--- START ---
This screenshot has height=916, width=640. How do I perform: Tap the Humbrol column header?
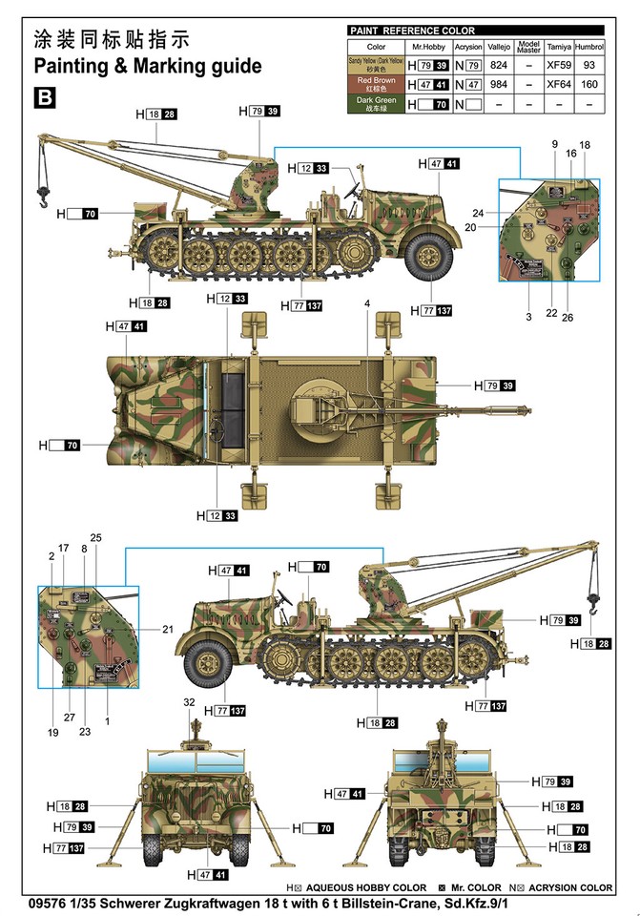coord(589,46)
--- END ---
--- START ---
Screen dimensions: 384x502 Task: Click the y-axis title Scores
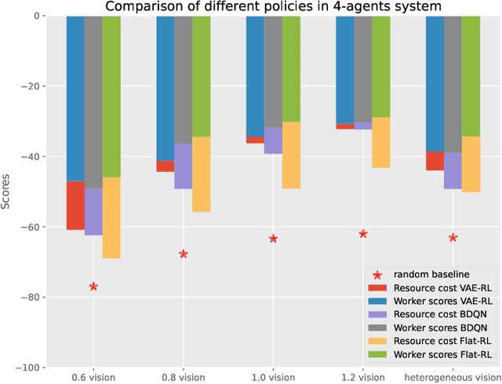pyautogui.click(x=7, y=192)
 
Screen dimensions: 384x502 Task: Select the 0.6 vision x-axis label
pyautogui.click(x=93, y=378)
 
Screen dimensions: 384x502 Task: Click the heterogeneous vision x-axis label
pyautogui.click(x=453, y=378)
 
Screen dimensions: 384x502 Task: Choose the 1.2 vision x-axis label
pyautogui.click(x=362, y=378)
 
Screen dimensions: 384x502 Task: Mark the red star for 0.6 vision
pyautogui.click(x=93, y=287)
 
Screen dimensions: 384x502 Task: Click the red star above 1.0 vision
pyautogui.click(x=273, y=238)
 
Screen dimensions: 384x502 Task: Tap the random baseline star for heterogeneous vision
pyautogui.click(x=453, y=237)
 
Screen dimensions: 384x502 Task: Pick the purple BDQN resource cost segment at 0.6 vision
--- END ---
Task prompt ▸ Extract every line of the data unchanged, from the line containing "Screen dimensions: 384x502 Task: Click the red" down to the line containing "Screen dimensions: 384x502 Task: Pick", both included.

Correct result ▸
Screen dimensions: 384x502 Task: Click the red star above 1.0 vision
pyautogui.click(x=273, y=238)
 
Screen dimensions: 384x502 Task: Tap the random baseline star for heterogeneous vision
pyautogui.click(x=453, y=237)
 
Screen dimensions: 384x502 Task: Pick the purple BDQN resource cost segment at 0.6 vision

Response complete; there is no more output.